Walsh packed the required items, which included a swimsuit and board shorts, and went to the camp the end of June. It was everything she had hoped.

The most fun was the zip line, she said.

The teachers were strapped into the zip line, which plunged them into water. It wasn’t scary, though, Walsh said. Its purpose was as a simulation of being ejected from a plane and parachuting into water.

Another simulation involved Walsh getting into a machine that represented a helicopter crashing into water. After the machine plunged them into the water, they had to swim out. It was fun, she said, and not at all claustrophobic.

She then swam to a large basket that simulated a helicopter rescue.

There were other simulations, such as a space shuttle simulator. Walsh got to be the pilot the first time, manning the controls for take off, orbiting the earth, and landing. The second time, she was in the simulated mission control.

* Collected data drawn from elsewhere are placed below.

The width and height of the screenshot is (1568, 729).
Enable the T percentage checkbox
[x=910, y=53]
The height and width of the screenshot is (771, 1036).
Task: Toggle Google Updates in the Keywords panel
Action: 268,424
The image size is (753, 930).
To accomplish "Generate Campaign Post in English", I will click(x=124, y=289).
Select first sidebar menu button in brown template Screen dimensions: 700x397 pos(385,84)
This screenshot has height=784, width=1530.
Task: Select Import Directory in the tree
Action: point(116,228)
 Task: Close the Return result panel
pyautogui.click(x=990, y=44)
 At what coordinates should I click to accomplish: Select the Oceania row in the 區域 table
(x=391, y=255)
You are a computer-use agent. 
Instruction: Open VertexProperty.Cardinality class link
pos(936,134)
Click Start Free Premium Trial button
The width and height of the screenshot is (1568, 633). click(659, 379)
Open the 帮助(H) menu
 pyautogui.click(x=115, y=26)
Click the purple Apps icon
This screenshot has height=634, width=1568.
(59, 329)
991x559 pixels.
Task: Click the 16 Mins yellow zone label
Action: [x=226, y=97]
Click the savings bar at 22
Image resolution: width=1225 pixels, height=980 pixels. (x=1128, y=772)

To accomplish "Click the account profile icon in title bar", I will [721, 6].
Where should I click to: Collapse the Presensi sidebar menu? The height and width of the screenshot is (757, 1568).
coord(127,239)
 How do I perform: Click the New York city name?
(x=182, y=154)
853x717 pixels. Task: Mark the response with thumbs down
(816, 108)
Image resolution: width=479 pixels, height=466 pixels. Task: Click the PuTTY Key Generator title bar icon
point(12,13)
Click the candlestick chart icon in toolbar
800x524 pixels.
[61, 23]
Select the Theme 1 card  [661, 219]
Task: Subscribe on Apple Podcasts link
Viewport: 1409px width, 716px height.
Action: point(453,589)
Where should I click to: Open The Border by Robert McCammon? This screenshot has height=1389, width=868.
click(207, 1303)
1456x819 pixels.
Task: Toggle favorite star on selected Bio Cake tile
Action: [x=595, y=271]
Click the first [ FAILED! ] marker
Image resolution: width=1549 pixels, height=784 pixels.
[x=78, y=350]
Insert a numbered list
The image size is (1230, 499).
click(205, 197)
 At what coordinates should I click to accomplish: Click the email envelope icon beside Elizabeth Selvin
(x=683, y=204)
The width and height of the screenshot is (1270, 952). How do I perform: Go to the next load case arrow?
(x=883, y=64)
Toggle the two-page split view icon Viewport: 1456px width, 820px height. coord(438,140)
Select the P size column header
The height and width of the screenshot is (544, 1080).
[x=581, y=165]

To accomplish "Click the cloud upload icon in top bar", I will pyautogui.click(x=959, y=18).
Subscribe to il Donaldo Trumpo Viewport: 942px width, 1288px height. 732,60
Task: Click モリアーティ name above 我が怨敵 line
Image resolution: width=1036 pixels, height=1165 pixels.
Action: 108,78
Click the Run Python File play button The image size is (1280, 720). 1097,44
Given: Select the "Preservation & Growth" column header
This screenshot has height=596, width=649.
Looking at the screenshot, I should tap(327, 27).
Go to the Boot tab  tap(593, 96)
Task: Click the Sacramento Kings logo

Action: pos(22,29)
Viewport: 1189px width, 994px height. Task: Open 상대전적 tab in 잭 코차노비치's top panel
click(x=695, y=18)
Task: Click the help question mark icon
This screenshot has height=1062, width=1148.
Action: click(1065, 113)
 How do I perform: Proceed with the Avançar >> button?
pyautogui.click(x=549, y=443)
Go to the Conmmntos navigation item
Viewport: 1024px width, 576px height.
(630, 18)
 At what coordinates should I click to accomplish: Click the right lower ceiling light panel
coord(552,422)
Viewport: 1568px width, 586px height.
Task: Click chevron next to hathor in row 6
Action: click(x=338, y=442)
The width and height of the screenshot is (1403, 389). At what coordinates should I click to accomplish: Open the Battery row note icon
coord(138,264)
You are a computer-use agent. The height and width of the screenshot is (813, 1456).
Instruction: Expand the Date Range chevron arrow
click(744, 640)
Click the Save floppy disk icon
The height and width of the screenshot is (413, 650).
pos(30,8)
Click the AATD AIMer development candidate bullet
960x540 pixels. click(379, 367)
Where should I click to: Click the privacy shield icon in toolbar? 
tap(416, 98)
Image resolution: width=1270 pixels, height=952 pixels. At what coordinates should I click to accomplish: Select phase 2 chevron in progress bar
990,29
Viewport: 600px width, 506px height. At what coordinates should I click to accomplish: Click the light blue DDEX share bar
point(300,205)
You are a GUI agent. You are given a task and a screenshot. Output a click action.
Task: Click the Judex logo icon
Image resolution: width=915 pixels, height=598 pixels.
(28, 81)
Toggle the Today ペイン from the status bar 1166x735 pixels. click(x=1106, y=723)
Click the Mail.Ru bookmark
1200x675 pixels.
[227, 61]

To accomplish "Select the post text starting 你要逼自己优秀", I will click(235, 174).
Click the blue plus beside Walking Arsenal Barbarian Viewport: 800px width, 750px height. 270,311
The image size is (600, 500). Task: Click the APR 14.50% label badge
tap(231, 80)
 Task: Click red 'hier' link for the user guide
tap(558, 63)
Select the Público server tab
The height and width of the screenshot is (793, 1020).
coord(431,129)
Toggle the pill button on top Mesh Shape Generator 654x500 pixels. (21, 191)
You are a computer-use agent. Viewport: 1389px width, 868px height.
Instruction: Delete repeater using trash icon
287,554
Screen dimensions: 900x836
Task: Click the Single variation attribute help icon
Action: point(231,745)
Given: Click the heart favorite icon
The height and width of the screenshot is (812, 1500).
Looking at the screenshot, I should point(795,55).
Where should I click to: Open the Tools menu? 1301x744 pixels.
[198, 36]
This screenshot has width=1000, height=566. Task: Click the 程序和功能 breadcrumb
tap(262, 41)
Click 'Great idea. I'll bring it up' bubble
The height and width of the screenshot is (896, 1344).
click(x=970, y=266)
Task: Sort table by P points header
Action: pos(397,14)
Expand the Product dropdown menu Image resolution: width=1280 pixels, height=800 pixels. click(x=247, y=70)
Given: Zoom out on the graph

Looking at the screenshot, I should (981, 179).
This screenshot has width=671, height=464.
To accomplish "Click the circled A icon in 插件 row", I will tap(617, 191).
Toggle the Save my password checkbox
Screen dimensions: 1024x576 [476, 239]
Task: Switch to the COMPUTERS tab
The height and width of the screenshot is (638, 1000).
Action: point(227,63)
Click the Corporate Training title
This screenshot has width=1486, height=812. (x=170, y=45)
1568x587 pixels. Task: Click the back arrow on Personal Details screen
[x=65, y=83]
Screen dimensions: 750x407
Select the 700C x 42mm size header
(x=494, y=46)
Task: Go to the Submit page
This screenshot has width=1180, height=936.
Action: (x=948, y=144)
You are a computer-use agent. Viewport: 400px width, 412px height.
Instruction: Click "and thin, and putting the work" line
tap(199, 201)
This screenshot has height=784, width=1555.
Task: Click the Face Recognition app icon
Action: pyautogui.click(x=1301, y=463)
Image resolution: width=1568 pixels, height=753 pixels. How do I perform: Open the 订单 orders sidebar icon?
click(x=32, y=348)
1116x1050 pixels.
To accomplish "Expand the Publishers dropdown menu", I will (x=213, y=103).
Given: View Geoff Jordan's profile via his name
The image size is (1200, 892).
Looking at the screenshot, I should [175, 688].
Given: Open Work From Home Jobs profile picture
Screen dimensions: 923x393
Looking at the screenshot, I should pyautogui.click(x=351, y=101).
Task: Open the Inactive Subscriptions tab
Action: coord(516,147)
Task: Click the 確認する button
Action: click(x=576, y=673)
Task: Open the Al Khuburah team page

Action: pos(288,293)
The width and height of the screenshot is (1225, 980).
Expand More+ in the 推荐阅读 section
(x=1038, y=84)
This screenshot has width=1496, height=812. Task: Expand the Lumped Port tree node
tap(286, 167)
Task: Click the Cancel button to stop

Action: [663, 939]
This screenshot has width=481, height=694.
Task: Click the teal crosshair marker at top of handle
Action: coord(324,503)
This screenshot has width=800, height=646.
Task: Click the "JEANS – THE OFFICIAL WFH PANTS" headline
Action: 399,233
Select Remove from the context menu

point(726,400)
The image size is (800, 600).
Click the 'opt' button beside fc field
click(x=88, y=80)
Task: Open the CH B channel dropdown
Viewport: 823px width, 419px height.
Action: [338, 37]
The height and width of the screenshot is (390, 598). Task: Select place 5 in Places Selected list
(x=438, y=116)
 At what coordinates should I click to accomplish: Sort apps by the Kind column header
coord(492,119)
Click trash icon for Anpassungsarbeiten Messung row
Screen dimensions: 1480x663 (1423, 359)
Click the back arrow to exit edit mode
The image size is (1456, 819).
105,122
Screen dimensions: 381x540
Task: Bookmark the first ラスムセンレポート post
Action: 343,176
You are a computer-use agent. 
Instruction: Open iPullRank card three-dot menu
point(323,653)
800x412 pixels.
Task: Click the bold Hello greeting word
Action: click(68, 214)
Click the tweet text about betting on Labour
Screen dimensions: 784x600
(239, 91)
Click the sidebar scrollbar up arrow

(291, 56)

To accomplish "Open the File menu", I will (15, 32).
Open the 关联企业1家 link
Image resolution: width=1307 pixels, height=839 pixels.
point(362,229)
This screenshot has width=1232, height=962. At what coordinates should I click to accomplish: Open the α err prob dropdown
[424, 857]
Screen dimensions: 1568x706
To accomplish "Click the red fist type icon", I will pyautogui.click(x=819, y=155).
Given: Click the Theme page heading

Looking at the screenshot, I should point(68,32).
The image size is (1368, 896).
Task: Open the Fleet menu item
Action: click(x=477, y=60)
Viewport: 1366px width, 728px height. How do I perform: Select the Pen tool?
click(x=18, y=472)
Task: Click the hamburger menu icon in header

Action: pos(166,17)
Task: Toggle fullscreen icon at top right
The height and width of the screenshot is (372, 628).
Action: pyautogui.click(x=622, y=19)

The astronauts and others with the space program train on the same simulators, she said.

Walsh also got to go inside a large gyroscope, which spun her all around. She didn’t get sick, though. She said that was because her center of gravity stayed in the same place.

“It was a good time,” she said.

The teachers also spent a lot of time learning how to bring back lessons to their students. One module focused on toys, such as the-old fashioned paddle with a ball attached to it by an elastic string.

They learned how such toys would work in space and how their actions differed from being on Earth, with its gravity.

The teachers also made their own bottle rockets, then made real rockets.


“That was a first for me,” Walsh said. “It was pretty fascinating.”

Homer Hickam, author of the childhood memoir "October Sky," spoke to the teachers, as did other notable speakers, including Story Musgrave, a six-time space shuttle astronaut who also helped design the Hubble telescope.

It was a great adventure, Walsh said, and hopefully something she can bring to her students.

She has already been asked to speak to the first and second graders at the end of their space study unit. She thinks she might enter the classrooms wearing the blue U.S. Space and Rocket Center jumpsuit she got at Space Camp.

Walsh’s parents are Rick and Judy Miller of Coal City.